A glass Roof Lantern in the shape of a pyramid has a rectangular base \(CDEF\) and its apex is at \(B\) as
shown. The vertical height of the pyramid is \(|AB|\), where \(A\) is the point of intersection of the
diagonals of the base as shown in the diagram.
Also \(|CD|=2.5\mbox{ m}\) and \(|CF|=3\mbox{ m}\).

(a)

(i) Show that \(|AC|=1.95\mbox{ m}\), correct to two decimal places.

CAFEDB

(ii) The angle of elevation of \(B\) from \(C\) is \(50^{\circ}\) (i.e. \(|\angle BCA|=50^{\circ}\)).
Show that \(|AB|=2.3\mbox{ m}\), correct to one decimal place.

(iii) Find \(|BC|\), correct to the nearest metre.

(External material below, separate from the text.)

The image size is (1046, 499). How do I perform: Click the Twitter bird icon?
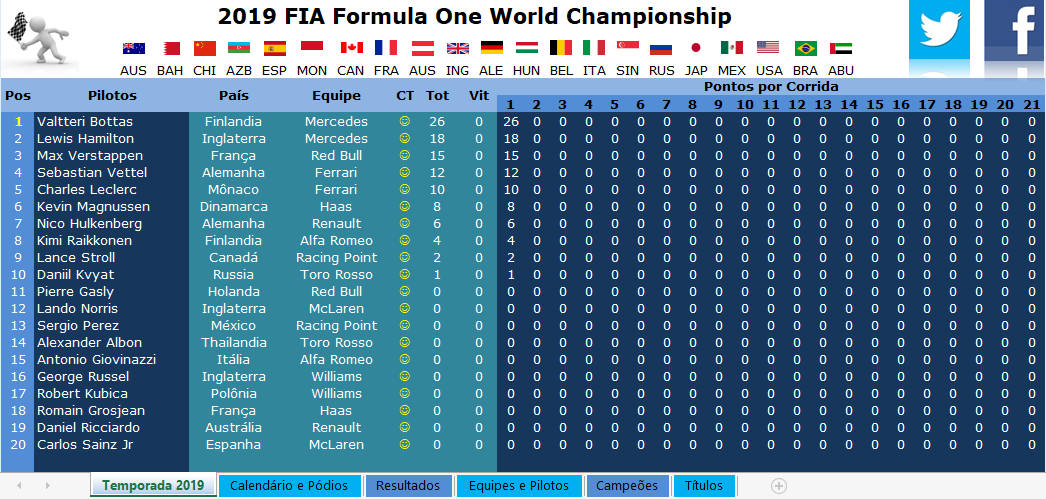tap(939, 31)
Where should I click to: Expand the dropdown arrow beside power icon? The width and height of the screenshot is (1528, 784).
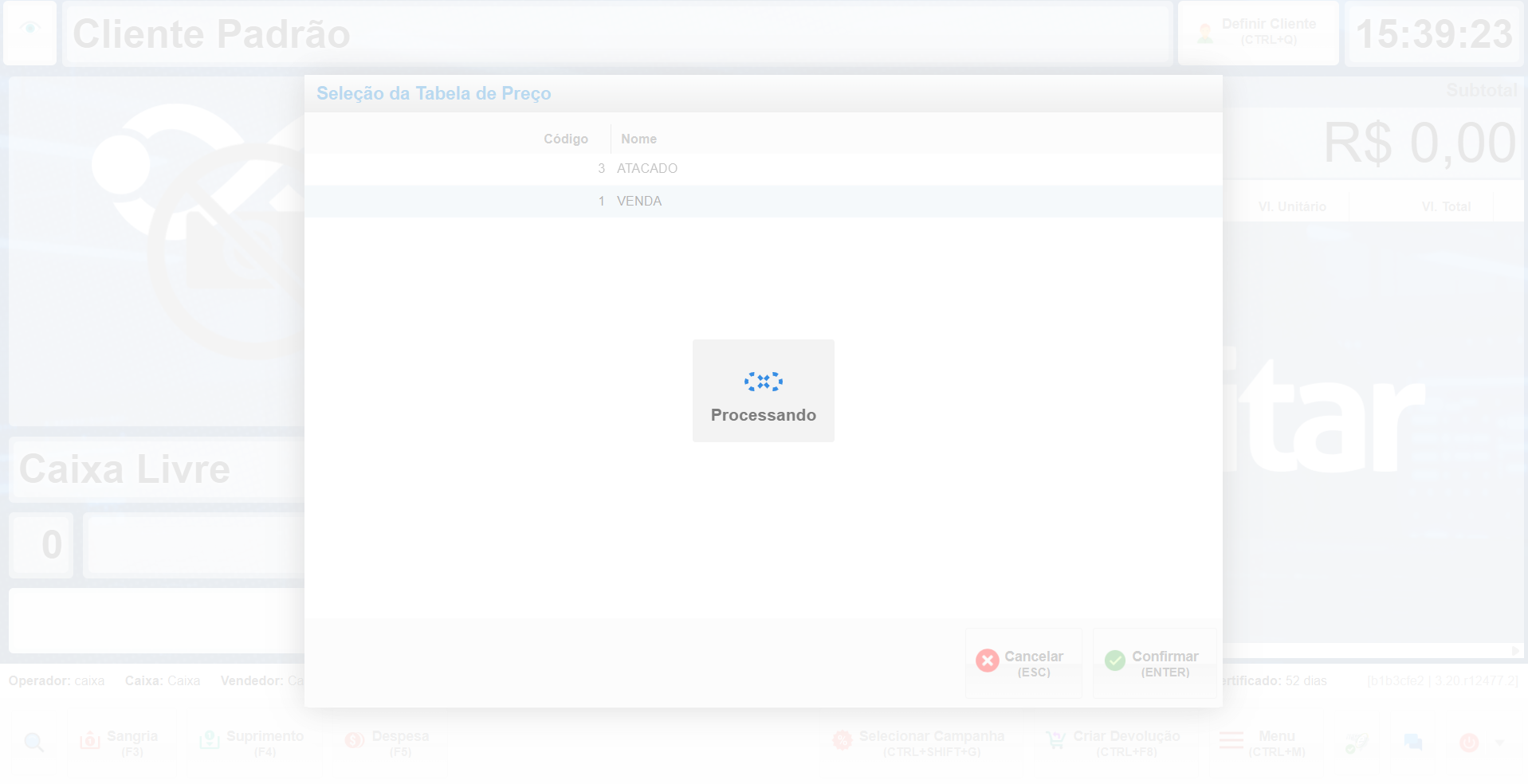click(x=1499, y=743)
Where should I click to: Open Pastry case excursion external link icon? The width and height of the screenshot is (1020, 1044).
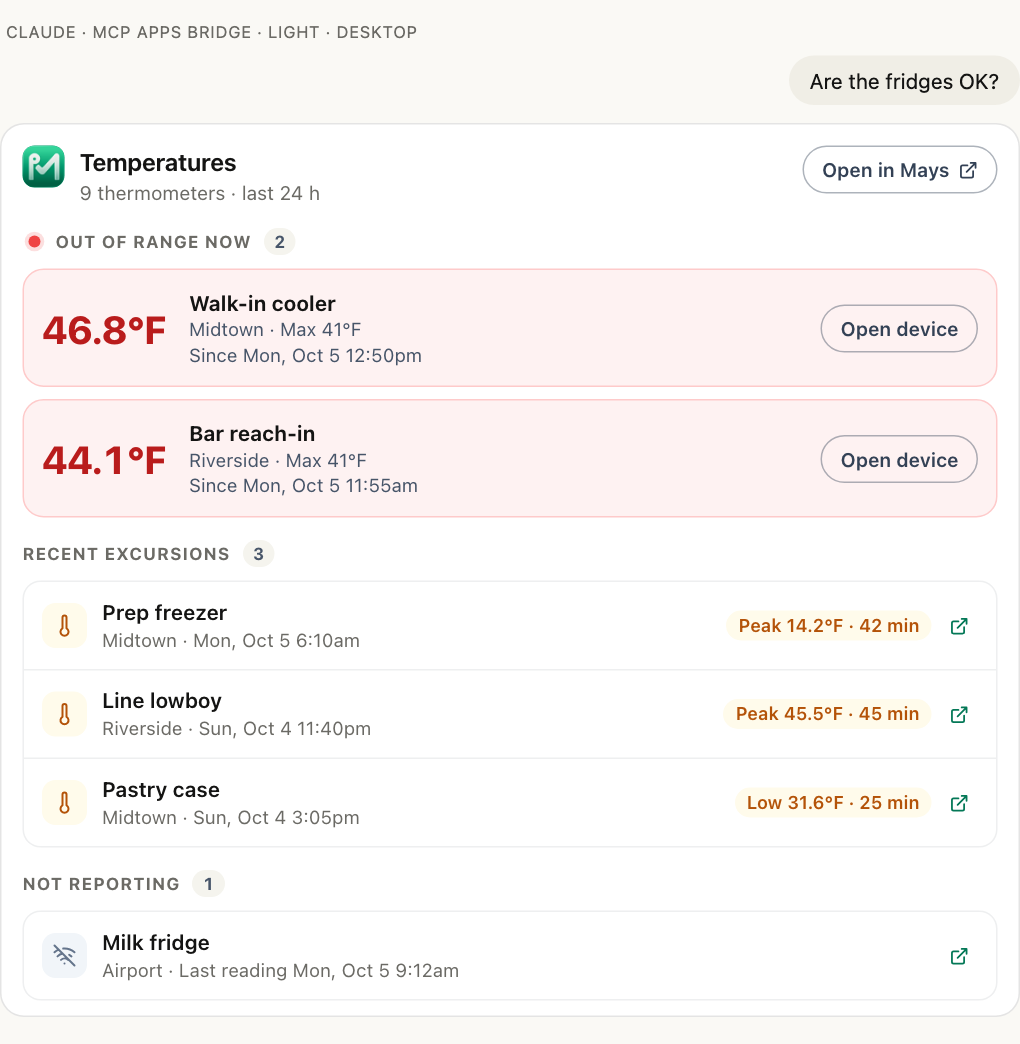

(iv) Find \(|\angle BCD|\), correct to the nearest degree.

(v) Find the area of glass required to glaze all four triangular sides of the pyramid.
Give your answer correct to the nearest \(\mbox{m}^2\).

Answer

(i) The answer is already in the question!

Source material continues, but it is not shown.